CT radiation dose and reconstruction settings have a significant impact on the reproducibility of radiomic features, according to a study published Oct. 1 in Radiology.
In fact, the researchers found features were so highly affected by CT acquisition and reconstruction settings that a majority were “nonreproducible.” Their findings align with previous research that has questioned the generalizability of radiomics.
“Recent evidence suggests that caution should be used when generalizing the prognostic impact of radiomics because of the confounding effect of differences in patient populations and acquisition parameters and reconstruction techniques between institutions,” Mathias Meyer, MD, of Duke University Medical Center’s Department of Radiology, and colleagues.
Image feature extraction and analysis—or radiomics—has shown great promise for characterizing tumors and improved histopathologic staging, but there is little evidence as to how technical variations in patients impact these features.

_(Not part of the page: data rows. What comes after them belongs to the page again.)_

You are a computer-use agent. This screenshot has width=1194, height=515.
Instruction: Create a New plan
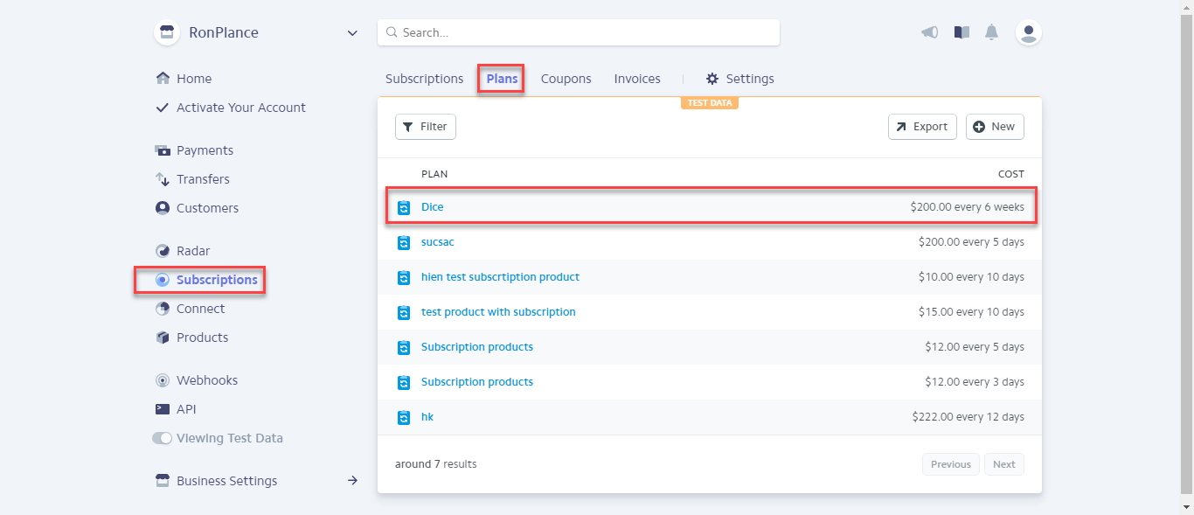995,127
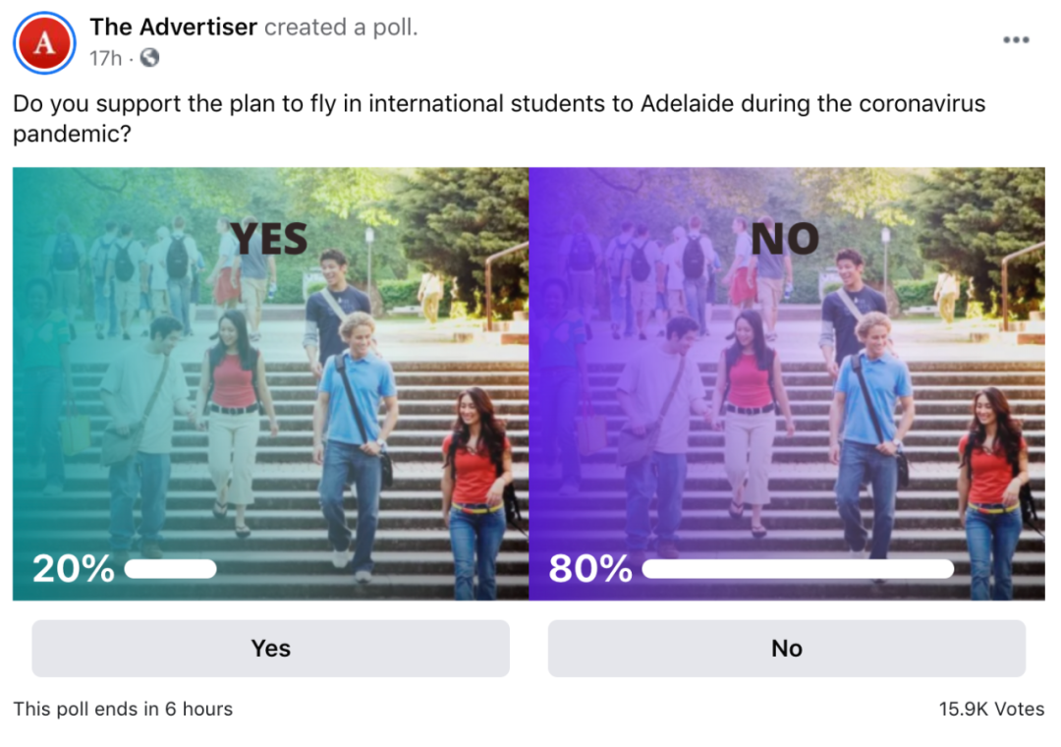Click the word 'pandemic?' in the question
This screenshot has height=747, width=1061.
click(x=72, y=135)
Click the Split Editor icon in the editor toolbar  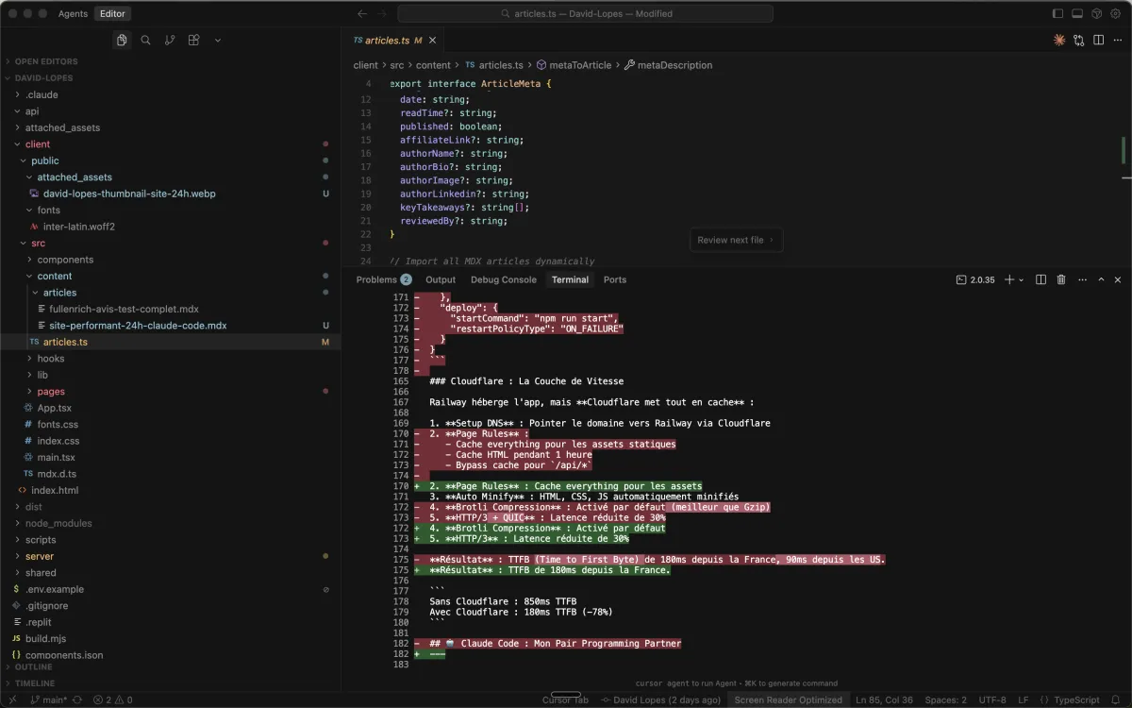[1099, 41]
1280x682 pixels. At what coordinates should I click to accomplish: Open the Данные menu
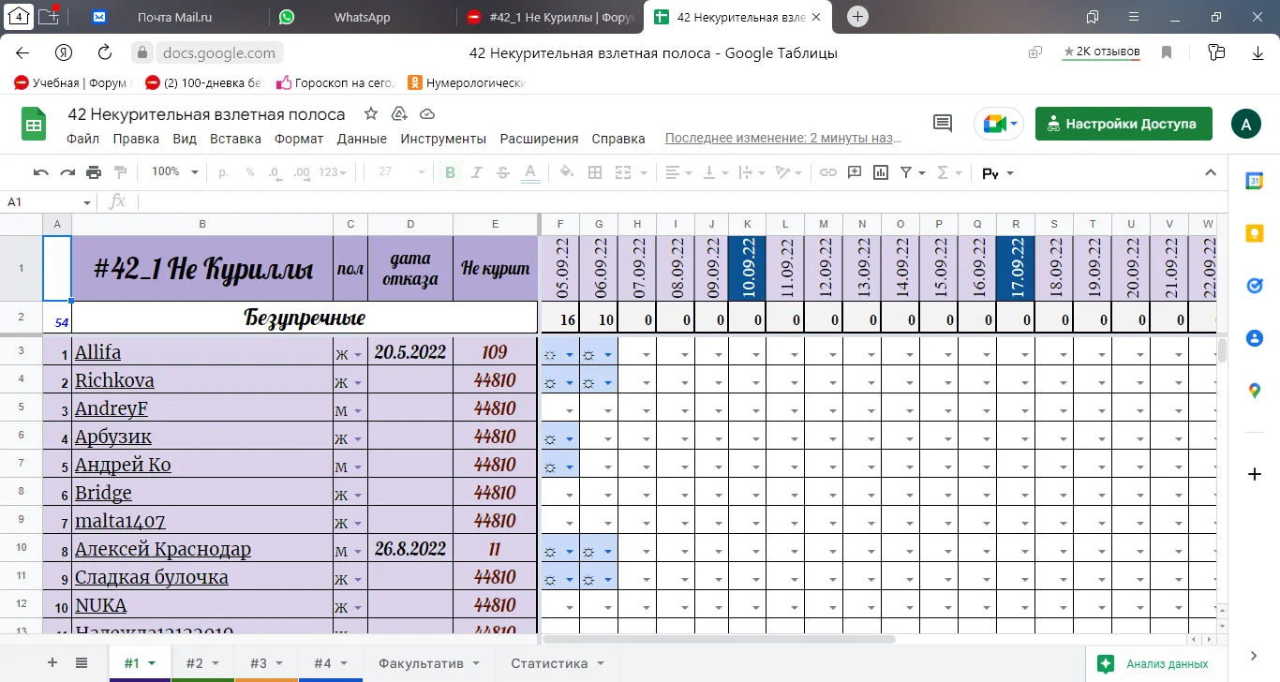pyautogui.click(x=362, y=139)
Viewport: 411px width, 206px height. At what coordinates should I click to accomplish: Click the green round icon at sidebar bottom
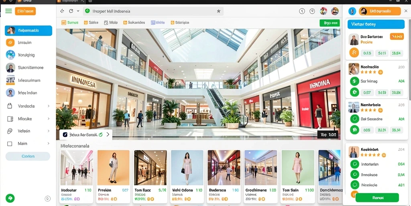click(x=10, y=198)
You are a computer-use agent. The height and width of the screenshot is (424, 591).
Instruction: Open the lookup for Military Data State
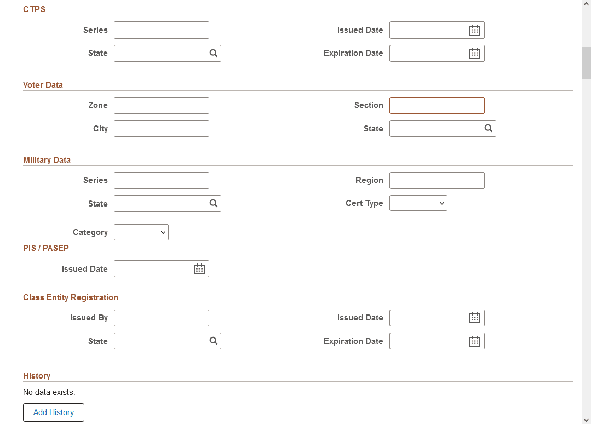point(213,203)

“This gap in knowledge is critical, as the development of a prognostic radiomic signature will most often involve large retrospective databases with substantial heterogeneity in image acquisition and reconstruction (eg, different reconstruction algorithms, including different radiation dose settings and reconstruction settings),” the researchers added.
Meyer and colleagues included data from 78 patients with 151 metastatic liver lesions in their secondary analysis of a prospective study. All participants had undergone staging with single-energy dual-source contrast material-enhanced CT between September 2011 and April 2012. The technique parameters were altered creating 28 CT datasets per patient that included: different dose levels, section thicknesses, kernels and reconstruction algorithm settings.
Of the 106 radiomic features, 11% were reproducible for all tested radiation dose and reconstruction CT settings. Reconstructed section thickness had the largest impact on reproducibility; of all the features only 12.3% were reproducible.
“These data emphasize the need for additional compensation methods to further improve the reproducibility of radiomic features,” Meyer et al. wrote.
The researchers did point out that choosing reproducible features along with study-specific correction factors improved clustering reproducibility.
“By selecting a smaller subset of more reproducible radiomic features along with the use of study-specific correction factors, we found a significant improvement in the clustering reproducibility of radiomic features for metastatic liver lesions,” the group concluded. “Future studies are needed to determine the potential clinical benefit of radiomic features, including large longitudinal single-center or multicenter study designs with heterogeneous image acquisition and reconstruction parameters, and our described method may help to minimize the effect of technical variability.”